图片背景为在ibipore氮化硅膜上培养细胞的荧光染色结果,规则排布的白色圆点为氮化硅膜的孔隙


ibipore有上下两个独立的通道(见图2),两个通道 overlap 的区域由一个孔径大小均一的氮化硅膜隔离开(见图3)。两个通道可以分别培养细胞,通过两种方式,细胞可以贴壁于氮化硅膜的上下两侧。


在细胞侵袭实验中,普通的transwell只能将细胞培养在上侧,这样所得到的实验结果并不能明确的说明是由于重力作用还是侵袭能力本身造成的。而ibipore考虑到这一因素,建议实验者在氮化硅膜的下侧进行细胞培养,检测细胞向上侧通道进行迁移的能力,进而巧妙的排除了重力作用对侵袭实验的影响。


配合ibidi流体剪切力系统以及加热孵育系统,可以在流动、剪切力条件下实时的观察细胞的侵袭以及迁移等实验。
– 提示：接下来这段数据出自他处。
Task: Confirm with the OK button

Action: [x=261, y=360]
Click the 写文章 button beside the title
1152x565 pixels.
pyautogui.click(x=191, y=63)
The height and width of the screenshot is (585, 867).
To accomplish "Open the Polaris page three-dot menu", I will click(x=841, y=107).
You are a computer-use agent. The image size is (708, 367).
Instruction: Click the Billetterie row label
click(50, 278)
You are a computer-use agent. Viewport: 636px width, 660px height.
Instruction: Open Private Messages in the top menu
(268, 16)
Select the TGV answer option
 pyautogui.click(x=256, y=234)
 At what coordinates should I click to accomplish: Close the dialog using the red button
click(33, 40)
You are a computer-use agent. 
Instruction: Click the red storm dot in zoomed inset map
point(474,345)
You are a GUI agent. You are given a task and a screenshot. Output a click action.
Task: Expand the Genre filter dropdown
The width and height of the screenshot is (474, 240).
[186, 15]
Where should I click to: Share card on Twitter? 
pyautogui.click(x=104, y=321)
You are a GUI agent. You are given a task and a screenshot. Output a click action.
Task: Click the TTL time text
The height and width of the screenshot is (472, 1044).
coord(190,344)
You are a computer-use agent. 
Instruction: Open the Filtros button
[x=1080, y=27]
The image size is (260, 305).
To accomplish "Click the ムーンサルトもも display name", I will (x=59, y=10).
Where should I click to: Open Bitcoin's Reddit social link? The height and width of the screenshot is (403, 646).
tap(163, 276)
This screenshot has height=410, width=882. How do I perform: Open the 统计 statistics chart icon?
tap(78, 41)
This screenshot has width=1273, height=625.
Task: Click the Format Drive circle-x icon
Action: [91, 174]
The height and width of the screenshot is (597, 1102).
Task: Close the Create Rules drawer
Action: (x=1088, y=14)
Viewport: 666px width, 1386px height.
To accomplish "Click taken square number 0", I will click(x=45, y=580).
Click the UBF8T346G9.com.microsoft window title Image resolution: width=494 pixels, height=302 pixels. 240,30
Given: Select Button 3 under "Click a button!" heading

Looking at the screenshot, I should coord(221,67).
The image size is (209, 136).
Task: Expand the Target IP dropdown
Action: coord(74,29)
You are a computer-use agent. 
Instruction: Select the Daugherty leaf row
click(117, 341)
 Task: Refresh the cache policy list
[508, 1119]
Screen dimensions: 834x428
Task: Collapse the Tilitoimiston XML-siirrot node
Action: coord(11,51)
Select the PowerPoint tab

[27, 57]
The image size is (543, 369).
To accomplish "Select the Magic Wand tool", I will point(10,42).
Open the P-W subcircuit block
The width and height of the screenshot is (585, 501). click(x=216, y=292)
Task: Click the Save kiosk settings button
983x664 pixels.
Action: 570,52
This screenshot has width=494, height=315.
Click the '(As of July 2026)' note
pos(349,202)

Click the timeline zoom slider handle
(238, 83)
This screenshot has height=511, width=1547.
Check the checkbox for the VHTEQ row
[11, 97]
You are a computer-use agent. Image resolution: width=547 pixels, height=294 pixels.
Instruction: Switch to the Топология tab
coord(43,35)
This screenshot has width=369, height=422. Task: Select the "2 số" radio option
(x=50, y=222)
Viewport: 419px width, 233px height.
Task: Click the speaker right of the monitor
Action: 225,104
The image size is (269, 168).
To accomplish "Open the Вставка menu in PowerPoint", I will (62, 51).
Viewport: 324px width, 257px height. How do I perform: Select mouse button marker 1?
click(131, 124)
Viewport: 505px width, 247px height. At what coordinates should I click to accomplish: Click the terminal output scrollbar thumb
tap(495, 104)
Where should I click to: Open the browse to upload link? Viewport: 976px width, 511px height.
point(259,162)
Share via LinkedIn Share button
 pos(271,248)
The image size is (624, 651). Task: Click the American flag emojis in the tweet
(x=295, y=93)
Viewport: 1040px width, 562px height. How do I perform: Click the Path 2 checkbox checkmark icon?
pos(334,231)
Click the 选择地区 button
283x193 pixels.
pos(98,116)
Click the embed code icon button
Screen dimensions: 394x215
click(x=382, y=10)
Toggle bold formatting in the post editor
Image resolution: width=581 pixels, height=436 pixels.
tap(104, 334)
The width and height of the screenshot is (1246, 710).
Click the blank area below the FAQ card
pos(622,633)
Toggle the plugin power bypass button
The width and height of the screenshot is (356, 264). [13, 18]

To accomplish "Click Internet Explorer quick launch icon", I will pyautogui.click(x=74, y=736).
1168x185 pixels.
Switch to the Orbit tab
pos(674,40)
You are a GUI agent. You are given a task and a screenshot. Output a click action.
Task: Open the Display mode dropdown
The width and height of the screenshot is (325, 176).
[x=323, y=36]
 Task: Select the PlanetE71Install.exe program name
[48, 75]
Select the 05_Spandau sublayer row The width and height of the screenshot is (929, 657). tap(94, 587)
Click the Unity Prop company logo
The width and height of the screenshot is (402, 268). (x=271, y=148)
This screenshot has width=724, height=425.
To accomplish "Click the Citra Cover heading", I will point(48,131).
德国ibidi公司为满足不同实验的需求设计了不同孔径的氮化硅膜(见图4)。


ibipore与传统的transwell实验最大区别有三点:

①. ibipore可以在上下两个通道中培养细胞,这样可以观察细胞向上的侵袭情况,排除以往实验中重力作用的影响;

②. ibipore中间的氮化硅膜具有良好的光学特性,可以实时成像观察侵袭情况,也可以进行免疫荧光染色实验;

③. ibipore可以配合ibidi流体剪切力系统,观察淋巴细胞等在流动状态下的侵袭情况。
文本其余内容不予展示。